Thank you all so much for your comments.

Lori Erokan

Stuart Kaminsky is one of my all-time favorite mystery writers. He was a classic. This very night, before I knew of his passing, I was in a book store and looked under "K" in the Mystery Books section as I often do, just to see if there was an older book I'd missed, or maybe a new Abe Lieberman (my favorite!). I always suspected there had to be a little of Stuart in Toby, in Abe, in Lew, and in Rostnikov. I never knew him personally, but in knowing these characters, these good although imperfect men, I think we knew him. He will be greatly missed, and long remembered.

N. Fraser

Dear Kaminsky Family, Dec 26, 09
I have been away & when I returned to find out about Stuart (as I feel I knew him)...I am devastated. Thats the only word that can
describe how I feel abt losing such a great writer.
I loved the Russian Rostnikov the best of all & am so grateful for at least one more. Is there any hope that an unfinished book lies around to be completed & published?? IT would be a great moment for his many fans I'm sure!! It feels like losing yr best friend to me as his books have gotten our family through some terrible weather, awesome trips, sad nights in the hospital waiting room & so many more times & places. I wld gladly hv given him a liver transplant if I knew! Profoundly sad but with grateful thanks, Naomi M. (Osoyoos, British Columbia, Canada)

Dennis Slater

Very sad news. I was shocked when Iheard of Stuart Kaminsky's passing. First, since his style and imagination are such a loss to legions of fans; second, because I only discovered his work a mere six months ago. I know, I know, where have I been all this time?! Wwll, better late than never, and, since reading his story in the "Raymond Chandler's Philip Marlowe" collection, that was it. I was captured, and immediately fascinated as I'm sure all you long time Kaminsky fans have been for years. Since then I've read every Kaminsky I can lay my hands on. It began with Fonesca, then Rostnikov, Lieberman, and now Im hurtling through the Toby Peters mysteries.It's been one brilliance after another. Thank you Stuart Kaminsky for awesome reads!

Dennis Slater

Nancy Fenske

Despite my sadness, I had to smile when I read the NY Times Obit. They misspelled "Lew Fonesca",,..here is a copy and paste of the correction. Life imitates art!

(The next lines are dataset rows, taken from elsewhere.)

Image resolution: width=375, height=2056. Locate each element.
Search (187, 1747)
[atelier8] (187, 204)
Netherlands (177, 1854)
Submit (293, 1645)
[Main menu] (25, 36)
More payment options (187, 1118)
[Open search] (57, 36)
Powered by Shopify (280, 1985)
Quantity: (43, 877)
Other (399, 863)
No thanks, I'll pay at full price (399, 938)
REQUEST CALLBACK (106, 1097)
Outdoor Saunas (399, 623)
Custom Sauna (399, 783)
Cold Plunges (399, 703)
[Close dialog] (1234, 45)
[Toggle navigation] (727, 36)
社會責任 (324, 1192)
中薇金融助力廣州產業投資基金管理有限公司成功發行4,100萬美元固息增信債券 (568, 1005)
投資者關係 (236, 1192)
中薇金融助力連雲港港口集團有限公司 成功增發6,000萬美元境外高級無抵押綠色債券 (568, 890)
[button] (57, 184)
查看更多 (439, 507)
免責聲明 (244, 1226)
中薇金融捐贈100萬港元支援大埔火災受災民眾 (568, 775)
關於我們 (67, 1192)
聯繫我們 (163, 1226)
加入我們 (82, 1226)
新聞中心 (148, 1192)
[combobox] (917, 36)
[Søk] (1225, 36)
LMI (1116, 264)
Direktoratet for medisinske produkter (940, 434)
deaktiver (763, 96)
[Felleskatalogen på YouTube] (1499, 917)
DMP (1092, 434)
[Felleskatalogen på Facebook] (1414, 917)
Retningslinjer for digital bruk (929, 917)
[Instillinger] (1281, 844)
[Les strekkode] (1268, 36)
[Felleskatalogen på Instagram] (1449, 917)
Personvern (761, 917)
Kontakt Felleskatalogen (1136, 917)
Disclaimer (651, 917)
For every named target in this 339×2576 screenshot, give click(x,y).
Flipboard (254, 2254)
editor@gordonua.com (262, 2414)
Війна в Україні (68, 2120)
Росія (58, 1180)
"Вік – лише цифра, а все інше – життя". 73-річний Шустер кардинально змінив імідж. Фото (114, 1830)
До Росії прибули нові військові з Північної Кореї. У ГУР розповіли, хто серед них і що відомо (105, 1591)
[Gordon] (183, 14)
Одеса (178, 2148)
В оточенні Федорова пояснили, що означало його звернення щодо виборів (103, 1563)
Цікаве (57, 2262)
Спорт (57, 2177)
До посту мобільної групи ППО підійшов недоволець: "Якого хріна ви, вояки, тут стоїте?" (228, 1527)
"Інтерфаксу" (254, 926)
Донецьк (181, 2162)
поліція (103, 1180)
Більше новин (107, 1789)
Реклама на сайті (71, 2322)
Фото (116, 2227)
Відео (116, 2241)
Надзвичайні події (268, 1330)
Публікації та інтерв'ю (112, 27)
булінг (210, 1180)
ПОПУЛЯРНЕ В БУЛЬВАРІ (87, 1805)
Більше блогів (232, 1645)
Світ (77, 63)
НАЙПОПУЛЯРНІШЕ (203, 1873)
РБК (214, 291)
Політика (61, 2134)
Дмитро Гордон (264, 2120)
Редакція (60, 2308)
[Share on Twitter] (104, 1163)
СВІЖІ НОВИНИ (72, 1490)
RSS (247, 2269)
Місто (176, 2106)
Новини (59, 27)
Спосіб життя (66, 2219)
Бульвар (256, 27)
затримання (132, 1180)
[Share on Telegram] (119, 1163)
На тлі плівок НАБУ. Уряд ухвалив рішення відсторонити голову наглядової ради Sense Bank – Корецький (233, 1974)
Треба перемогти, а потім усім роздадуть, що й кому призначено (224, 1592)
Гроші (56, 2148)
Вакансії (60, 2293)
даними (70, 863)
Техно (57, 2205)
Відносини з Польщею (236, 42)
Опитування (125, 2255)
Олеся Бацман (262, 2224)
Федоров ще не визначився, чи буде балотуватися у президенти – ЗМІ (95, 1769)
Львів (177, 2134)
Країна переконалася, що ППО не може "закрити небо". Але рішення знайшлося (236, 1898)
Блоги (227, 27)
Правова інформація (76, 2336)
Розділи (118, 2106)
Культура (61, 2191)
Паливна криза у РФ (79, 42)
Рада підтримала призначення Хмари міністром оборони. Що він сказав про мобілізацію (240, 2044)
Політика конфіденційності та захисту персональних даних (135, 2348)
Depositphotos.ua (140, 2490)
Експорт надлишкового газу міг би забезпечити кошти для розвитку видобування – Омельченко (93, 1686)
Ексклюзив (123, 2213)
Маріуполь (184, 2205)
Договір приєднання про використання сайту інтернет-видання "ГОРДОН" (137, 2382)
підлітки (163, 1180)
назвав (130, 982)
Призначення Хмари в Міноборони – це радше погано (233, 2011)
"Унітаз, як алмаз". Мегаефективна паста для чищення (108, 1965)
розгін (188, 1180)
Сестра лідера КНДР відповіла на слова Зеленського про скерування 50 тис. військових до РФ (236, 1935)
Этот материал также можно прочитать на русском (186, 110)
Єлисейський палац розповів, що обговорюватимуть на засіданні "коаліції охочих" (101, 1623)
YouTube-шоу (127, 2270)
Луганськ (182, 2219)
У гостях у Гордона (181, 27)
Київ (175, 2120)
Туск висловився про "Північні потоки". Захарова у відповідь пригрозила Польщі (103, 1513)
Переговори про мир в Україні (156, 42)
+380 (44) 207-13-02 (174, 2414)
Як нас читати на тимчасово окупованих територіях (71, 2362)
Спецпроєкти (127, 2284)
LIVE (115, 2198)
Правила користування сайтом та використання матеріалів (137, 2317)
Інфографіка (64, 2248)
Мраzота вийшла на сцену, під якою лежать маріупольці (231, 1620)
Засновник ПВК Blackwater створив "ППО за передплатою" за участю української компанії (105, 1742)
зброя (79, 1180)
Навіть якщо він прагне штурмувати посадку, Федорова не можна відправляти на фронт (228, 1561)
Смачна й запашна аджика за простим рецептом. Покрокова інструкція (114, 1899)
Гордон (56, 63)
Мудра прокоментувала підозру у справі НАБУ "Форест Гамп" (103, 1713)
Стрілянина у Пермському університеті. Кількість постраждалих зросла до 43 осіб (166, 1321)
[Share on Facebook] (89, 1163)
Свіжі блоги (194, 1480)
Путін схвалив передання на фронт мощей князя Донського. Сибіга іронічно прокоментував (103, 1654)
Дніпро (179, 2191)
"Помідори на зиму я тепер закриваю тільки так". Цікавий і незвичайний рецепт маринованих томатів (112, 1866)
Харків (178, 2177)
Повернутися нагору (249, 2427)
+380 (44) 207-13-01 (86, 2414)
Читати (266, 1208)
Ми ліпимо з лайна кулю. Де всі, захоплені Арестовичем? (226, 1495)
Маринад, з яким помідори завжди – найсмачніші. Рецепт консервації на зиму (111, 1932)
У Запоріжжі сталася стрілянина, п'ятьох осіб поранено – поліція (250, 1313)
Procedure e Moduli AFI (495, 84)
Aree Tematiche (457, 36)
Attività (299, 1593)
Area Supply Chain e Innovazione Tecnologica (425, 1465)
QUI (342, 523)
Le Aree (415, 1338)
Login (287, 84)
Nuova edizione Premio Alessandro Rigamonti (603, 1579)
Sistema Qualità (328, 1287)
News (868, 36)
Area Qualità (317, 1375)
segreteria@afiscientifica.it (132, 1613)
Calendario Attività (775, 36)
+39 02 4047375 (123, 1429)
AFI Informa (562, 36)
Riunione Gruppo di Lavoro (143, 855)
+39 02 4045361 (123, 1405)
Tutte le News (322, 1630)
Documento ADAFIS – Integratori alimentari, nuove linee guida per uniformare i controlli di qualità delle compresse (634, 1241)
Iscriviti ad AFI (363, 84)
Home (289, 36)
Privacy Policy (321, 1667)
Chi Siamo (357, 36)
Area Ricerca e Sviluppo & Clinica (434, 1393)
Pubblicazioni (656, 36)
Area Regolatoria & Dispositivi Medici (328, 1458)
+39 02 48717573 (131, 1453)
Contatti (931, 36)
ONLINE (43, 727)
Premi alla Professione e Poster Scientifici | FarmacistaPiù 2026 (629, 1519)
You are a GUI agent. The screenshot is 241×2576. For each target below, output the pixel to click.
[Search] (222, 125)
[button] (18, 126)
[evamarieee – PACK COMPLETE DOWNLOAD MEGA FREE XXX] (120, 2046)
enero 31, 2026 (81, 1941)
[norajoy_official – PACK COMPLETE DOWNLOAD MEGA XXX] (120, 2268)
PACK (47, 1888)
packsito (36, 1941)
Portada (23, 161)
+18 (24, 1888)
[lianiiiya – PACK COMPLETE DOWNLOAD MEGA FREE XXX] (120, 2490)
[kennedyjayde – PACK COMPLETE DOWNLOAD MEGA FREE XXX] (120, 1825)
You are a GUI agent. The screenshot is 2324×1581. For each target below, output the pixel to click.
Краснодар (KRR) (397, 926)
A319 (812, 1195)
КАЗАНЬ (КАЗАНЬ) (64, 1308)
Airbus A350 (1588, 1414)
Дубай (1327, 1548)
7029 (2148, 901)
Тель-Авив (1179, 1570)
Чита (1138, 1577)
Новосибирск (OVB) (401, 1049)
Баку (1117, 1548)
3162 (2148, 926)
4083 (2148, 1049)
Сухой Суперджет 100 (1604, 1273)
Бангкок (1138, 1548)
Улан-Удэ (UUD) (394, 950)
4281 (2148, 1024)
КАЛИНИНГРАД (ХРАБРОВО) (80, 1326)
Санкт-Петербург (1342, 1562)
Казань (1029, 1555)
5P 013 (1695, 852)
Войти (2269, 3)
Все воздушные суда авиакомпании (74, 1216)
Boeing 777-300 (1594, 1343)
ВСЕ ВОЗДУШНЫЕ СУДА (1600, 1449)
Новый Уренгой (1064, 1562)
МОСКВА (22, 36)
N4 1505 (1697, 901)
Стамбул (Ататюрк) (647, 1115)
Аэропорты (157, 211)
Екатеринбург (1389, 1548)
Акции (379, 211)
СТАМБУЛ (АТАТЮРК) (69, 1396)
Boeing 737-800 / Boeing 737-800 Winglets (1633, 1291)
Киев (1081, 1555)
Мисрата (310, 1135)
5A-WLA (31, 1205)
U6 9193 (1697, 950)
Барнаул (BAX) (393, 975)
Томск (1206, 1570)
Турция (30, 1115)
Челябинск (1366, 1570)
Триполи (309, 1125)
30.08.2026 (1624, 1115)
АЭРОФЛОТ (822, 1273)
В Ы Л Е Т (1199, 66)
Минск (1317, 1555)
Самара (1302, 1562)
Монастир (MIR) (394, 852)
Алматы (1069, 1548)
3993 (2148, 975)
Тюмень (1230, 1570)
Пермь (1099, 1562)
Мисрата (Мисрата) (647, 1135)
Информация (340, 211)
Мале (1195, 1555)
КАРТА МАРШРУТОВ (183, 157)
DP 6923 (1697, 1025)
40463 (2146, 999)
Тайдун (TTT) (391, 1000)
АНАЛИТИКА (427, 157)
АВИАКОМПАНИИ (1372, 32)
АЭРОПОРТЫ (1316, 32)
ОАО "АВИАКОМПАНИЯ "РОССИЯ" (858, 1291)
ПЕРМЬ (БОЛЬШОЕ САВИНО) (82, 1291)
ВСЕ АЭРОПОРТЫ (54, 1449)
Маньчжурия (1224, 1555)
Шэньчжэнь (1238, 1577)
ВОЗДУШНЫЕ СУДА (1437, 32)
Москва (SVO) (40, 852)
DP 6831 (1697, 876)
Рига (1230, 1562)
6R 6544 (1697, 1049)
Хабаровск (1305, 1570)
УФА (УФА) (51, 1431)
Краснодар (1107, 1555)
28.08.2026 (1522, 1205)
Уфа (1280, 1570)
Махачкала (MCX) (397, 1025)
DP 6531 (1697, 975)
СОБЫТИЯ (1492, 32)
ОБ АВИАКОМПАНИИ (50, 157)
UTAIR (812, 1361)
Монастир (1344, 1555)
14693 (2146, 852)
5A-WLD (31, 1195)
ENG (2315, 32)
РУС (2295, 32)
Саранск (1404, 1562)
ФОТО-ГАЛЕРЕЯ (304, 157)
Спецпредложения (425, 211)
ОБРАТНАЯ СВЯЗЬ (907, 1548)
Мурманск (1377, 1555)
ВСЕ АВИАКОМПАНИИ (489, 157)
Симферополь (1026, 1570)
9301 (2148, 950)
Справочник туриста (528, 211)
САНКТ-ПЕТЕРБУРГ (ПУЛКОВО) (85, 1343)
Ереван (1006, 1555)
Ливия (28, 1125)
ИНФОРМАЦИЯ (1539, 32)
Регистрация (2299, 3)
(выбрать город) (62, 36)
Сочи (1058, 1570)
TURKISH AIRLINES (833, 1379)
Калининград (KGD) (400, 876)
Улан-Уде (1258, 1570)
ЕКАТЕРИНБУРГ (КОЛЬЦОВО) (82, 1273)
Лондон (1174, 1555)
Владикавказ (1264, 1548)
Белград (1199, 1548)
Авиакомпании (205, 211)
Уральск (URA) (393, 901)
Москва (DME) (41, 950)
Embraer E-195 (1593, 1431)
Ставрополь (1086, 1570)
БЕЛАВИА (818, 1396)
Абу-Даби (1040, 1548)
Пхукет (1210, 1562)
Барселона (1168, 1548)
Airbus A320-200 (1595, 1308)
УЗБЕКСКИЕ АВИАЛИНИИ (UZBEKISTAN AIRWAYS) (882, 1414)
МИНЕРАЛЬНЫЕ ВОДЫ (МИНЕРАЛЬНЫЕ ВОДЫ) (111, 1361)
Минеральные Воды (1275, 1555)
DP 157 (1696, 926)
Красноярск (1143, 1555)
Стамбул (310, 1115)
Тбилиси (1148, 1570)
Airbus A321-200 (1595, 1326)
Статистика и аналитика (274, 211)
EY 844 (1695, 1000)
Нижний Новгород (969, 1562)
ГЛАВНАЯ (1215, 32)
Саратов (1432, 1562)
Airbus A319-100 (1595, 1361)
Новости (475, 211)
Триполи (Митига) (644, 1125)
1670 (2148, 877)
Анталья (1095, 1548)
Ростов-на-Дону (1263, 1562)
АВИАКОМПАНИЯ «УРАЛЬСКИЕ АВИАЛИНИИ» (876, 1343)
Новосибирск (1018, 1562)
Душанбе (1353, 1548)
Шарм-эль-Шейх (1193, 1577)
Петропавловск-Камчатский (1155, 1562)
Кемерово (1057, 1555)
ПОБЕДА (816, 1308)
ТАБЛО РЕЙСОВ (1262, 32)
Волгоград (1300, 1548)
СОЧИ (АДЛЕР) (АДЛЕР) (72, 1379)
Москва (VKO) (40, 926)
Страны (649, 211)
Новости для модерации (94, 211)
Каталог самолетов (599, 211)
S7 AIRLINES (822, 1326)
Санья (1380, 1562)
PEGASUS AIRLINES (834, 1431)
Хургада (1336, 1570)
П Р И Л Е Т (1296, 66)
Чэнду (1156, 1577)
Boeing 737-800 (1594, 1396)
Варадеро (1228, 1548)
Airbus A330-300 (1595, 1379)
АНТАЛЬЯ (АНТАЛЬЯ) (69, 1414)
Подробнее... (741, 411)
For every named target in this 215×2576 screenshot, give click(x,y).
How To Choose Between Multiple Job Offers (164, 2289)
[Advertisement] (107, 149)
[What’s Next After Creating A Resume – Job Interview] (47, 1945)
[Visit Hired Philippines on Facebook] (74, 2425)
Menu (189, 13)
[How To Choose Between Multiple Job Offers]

This article has been revised to reflect the following correction:
Correction: October 15, 2009
An obituary on Wednesday about the mystery novelist Stuart M. Kaminsky misspelled the surname of one of his series characters. The “depressive process server working in Sarasota” is Lew Fonesca, not Fonseca.

Link to obit:


Lisa S.

I'm a little late on this but I just discovered Mr. Kaminsky and have devoured the Lieberman and Rostnikov series. A great writer, very profoundly missed.